The team of researchers is part of the Center for Health Promotion and Disease Prevention (HPDP) at the University and will investigate the factors contributing to the earlier diagnosis of ovarian cancer.
Alice Ammerman, the director of the HPDP center, said the program is one of 26 that receive support from the CDC.
The grant is considered one of the CDC’s “special interest projects,” which focus on specific topics that interest researchers, Ammerman said.
In 1984, the HPDP program at UNC was one of the first three prevention research centers to be funded by the CDC, said Beverly Garcia, the managing director of research and operations at HPDP. This year, a group of researchers received an additional grant to study ovarian cancer.
Caroline Thompson, the study’s principal investigator, said her research team is centered on investigating the predictors of cancer among different populations.

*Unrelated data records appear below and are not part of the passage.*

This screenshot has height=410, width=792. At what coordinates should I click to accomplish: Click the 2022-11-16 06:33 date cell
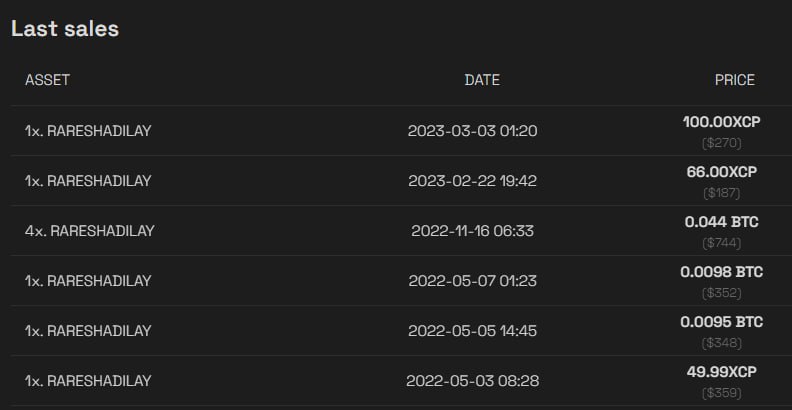click(472, 231)
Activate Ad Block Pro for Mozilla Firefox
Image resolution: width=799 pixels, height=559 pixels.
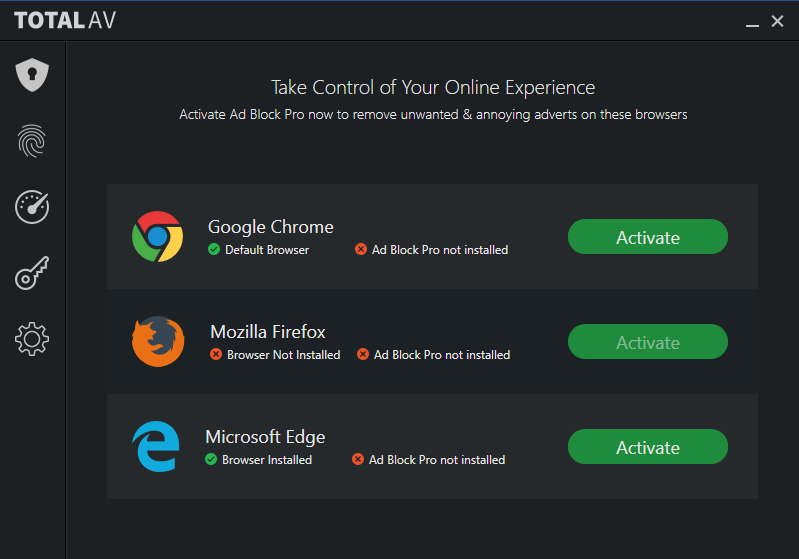[x=648, y=342]
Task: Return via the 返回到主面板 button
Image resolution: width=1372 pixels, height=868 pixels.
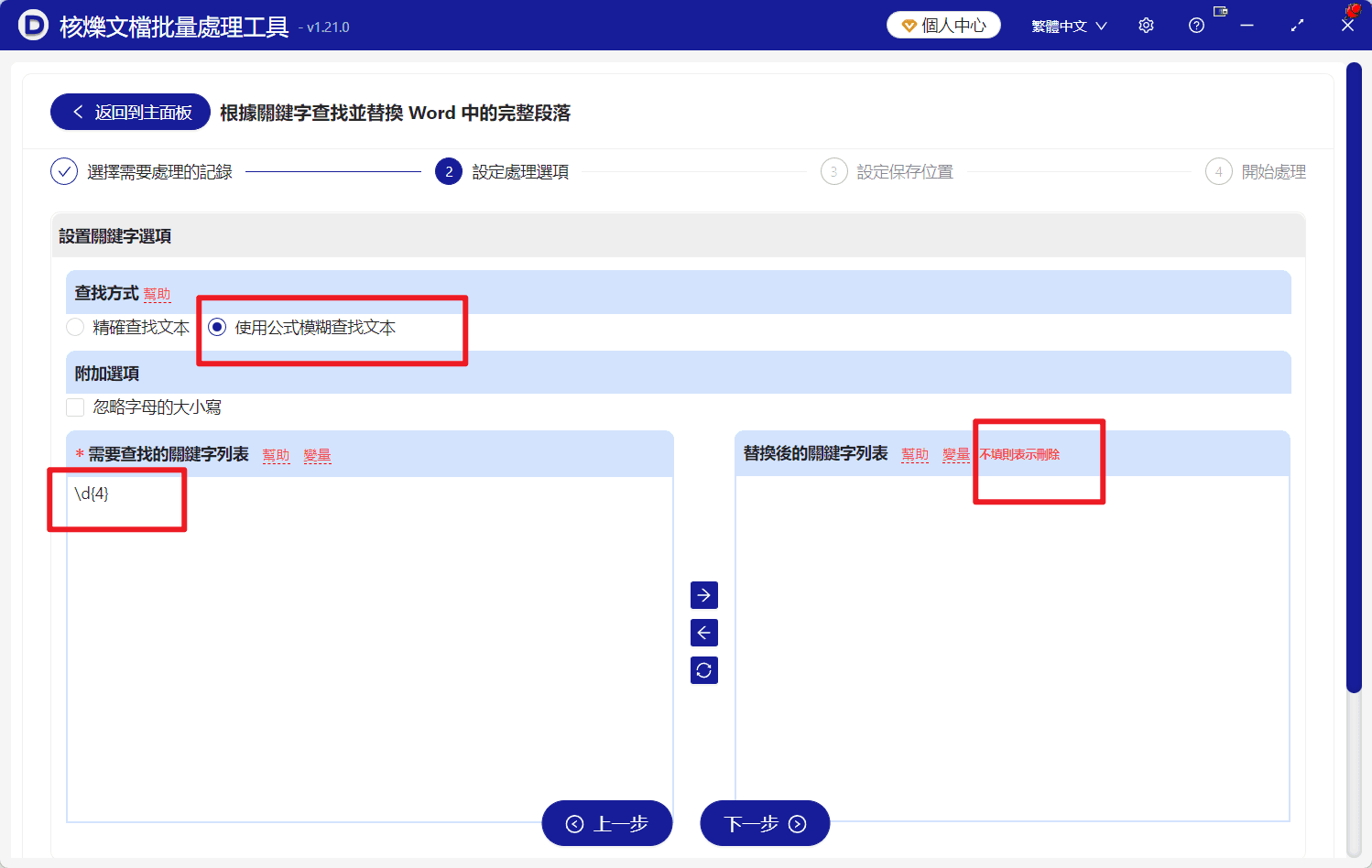Action: pos(129,111)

“My team is specifically focused on better understanding the patterns of the diagnosis of cancer at the population level,” she said. “We are motivated by trying to understand, 'How do people get diagnosed with cancer?' and 'Could their cancer have been caught earlier?'”
Thompson, a cancer epidemiologist, studies the disease at the population level. In her research, she seeks to identify the causes of disparities in cancer-related healthcare.
Garcia said the center focuses on the inconsistencies of cancer research within diverse communities.